◆ **Instruction A**
Reproduce the ARM benchmark message word for word, everything from "I wonder if" down to "quotient approximation primitives.".
◆ **Instruction B**
In the ARM benchmark message, which quotient approximation primitives are named as contexts where similar tricks might be useful?

-- start of Source --

ARM public key benchmark

Thu Apr 4 12:34:32 CEST 2013

nisse at lysator.liu.se (Niels Möller) writes:

  No speedup for addmul_1, unfortunately, but a saving for submul_1. Here
  are new versions of both files (for mpn/arm/v6).

I sometimes get better A9 performance with *discrete* pointer updates,
not one-out-of-four autoincrement pointer updates like used here.  I
think the code you started with had that one-out-of-four trick for str,
already?

  I wonder if this
  submul_1 complement trick is useful on some other platforms too, e.g.,
  64-bit sparc?

Possibly.  This is a trick I actually realised many years ago, so it
might very well already be used someplace in GMP.

I had on the other hand not realised David's ones complement + pre-invert
carry trick.  I think that trick and this trick will result in the same
loop insn count on most subtraction challenged machines.

It is possible that this or similar tricks could be useful in other
contexts, such as the 2/1 or 3/2 quotient approximation primitives.

  Running at 3.25 and 3.9 c/l on A9:

Cool!  Looks like it is actually faster than 3.9 for some
alignments/sizes.

-- end of Source --
-- start of Provided records --

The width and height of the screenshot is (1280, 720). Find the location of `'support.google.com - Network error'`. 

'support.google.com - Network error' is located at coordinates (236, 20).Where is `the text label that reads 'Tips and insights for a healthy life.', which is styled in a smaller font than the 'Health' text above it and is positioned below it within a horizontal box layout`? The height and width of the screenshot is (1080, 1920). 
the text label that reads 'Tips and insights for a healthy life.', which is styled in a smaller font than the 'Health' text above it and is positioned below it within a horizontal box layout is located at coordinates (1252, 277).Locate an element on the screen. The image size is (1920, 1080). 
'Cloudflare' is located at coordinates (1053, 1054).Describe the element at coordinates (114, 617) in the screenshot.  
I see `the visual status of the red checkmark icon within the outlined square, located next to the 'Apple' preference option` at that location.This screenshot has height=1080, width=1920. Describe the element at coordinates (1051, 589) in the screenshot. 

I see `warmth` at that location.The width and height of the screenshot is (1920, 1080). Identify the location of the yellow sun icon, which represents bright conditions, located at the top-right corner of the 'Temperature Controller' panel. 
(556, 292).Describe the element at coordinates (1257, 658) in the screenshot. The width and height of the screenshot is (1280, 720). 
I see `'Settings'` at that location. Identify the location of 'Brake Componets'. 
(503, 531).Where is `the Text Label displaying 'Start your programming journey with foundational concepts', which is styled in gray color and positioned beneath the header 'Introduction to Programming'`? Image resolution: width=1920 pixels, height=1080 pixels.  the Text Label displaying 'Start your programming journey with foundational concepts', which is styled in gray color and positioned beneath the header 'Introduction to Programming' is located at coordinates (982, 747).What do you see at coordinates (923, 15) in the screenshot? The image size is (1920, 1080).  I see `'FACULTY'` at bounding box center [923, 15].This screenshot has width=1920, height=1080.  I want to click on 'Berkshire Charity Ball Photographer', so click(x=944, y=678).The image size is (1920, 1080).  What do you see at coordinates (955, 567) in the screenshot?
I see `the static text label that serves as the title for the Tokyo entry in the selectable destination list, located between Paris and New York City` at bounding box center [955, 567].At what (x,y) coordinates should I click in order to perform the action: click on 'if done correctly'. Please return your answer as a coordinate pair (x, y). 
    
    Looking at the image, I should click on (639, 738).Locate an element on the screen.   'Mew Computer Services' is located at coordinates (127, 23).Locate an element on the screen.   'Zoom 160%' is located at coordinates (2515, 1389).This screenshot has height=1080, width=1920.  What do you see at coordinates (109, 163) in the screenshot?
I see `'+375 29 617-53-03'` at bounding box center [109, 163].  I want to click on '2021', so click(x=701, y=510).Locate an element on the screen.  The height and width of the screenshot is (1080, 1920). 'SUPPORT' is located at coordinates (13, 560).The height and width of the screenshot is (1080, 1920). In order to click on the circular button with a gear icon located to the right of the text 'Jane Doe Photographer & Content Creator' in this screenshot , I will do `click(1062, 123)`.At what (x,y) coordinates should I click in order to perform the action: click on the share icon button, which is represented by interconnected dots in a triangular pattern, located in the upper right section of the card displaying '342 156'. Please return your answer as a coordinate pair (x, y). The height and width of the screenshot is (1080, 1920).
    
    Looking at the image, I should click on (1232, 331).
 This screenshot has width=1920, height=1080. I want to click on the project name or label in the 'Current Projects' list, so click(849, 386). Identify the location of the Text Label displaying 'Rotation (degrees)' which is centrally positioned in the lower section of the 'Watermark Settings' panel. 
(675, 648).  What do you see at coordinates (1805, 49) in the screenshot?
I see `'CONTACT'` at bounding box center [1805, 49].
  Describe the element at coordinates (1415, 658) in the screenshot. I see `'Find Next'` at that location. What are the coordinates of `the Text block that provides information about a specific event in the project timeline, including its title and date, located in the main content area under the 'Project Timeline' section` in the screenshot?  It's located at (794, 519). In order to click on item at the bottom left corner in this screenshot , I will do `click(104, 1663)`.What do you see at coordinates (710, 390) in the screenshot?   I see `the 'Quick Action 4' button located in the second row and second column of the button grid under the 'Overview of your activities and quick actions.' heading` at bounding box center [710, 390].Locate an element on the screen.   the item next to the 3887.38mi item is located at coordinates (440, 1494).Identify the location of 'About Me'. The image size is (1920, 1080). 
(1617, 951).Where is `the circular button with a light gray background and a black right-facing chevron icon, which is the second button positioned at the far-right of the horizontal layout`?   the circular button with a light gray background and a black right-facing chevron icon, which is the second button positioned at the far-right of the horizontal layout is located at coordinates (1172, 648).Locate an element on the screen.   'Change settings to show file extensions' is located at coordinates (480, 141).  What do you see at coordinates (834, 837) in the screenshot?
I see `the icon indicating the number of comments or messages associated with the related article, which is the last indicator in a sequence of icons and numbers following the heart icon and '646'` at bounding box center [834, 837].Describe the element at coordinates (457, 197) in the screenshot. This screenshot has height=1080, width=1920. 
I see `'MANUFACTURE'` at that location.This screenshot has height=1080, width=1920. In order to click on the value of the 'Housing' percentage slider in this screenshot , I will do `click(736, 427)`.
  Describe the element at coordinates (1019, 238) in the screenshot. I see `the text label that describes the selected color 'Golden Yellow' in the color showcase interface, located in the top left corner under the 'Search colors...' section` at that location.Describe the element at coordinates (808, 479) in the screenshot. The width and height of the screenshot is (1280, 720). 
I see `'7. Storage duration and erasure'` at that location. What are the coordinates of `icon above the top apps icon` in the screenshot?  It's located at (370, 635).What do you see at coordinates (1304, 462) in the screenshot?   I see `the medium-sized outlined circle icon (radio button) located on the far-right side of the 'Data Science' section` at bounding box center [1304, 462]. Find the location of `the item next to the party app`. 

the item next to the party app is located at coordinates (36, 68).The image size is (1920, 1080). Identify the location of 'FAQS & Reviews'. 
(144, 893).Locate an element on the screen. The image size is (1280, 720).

-- end of Provided records --

◆ **Final result A**
I wonder if this
  submul_1 complement trick is useful on some other platforms too, e.g.,
  64-bit sparc?

Possibly.  This is a trick I actually realised many years ago, so it
might very well already be used someplace in GMP.

I had on the other hand not realised David's ones complement + pre-invert
carry trick.  I think that trick and this trick will result in the same
loop insn count on most subtraction challenged machines.

It is possible that this or similar tricks could be useful in other
contexts, such as the 2/1 or 3/2 quotient approximation primitives.

◆ **Final result B**
The 2/1 and 3/2 quotient approximation primitives.